At once it may be said that Australia developed rapidly in the direction of theoretical State Socialism, being influenced by the theories imported by such men as H. H. Champion, at one time rather famous in the English movement.

Theories of Socialism flooded Australia in every State. Nationalization of the land became the chief plank in all labor political movements, which "unfortunately became the vogue, as labor leaders rushed to conclusions far too readily. They wrongly judged that because of the failure of the labor movement during the great strike, politics must provide salvation for the workers weary of exploitation.

Had they analyzed the situation closely at that time, they must have found by reason, what they are now beginning to feel by experience, that the great strike failed from insufficient economic forces, from the now obvious truth that capital is an international enemy of the workers, and can only be fought by international weapons. These can never be political, but must be, and shall be. forged from an international understanding between the labor unions and federations of all nations.
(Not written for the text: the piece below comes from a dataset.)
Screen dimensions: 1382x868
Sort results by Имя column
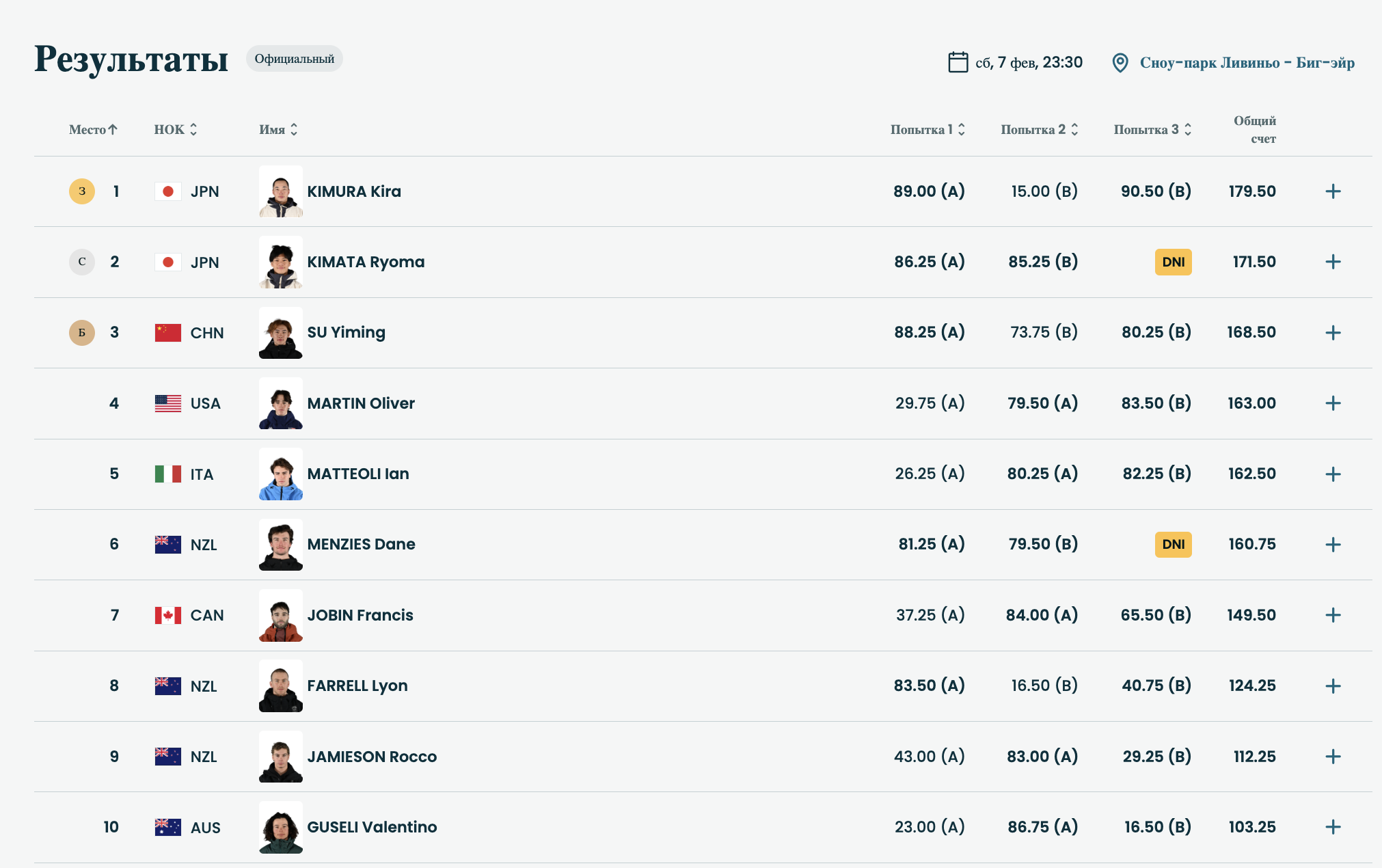pos(278,129)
However, Australia took up the political labor movement with marked enthusiasm.

All, apparently, went well; and the hopes of the workers rose as political majorities piled up in every Australian State in favor of labor platforms.

At last came the crowning political success of Australia: in the Commonwealth Parliament they found themselves in power. Surely the workers would now reap the reward of all their hard work at the polls. Measures in keeping with platform pledges would surely soon make their appearance. The land would be nationalized, also the means of production, distribution, and exchange! No! On the contrary, the platform was top-heavy; some planks must go. And the very first to be thrown into the "objective" was, yes, nationalization of land!

The Labor Party in power found, as other political parties before them, that Australian land did not belong to Australians, but to English bondholders! How could it, then, be nationalized, when to expropriate would mean war with England, backed up by Germany, France, Holland, and all the money-lending countries of the world?

Explain it as we may, the historical fact remains that when the Commonwealth Labor Party came before their respective constituencies for the second time, the land nationalization plank had vanished from the labor platform.

The lesson and moral is this: that when political parties find their limits, which they quickly do, ideals are ignored; and the labor ship must be trimmed to the strongest political wind that blows.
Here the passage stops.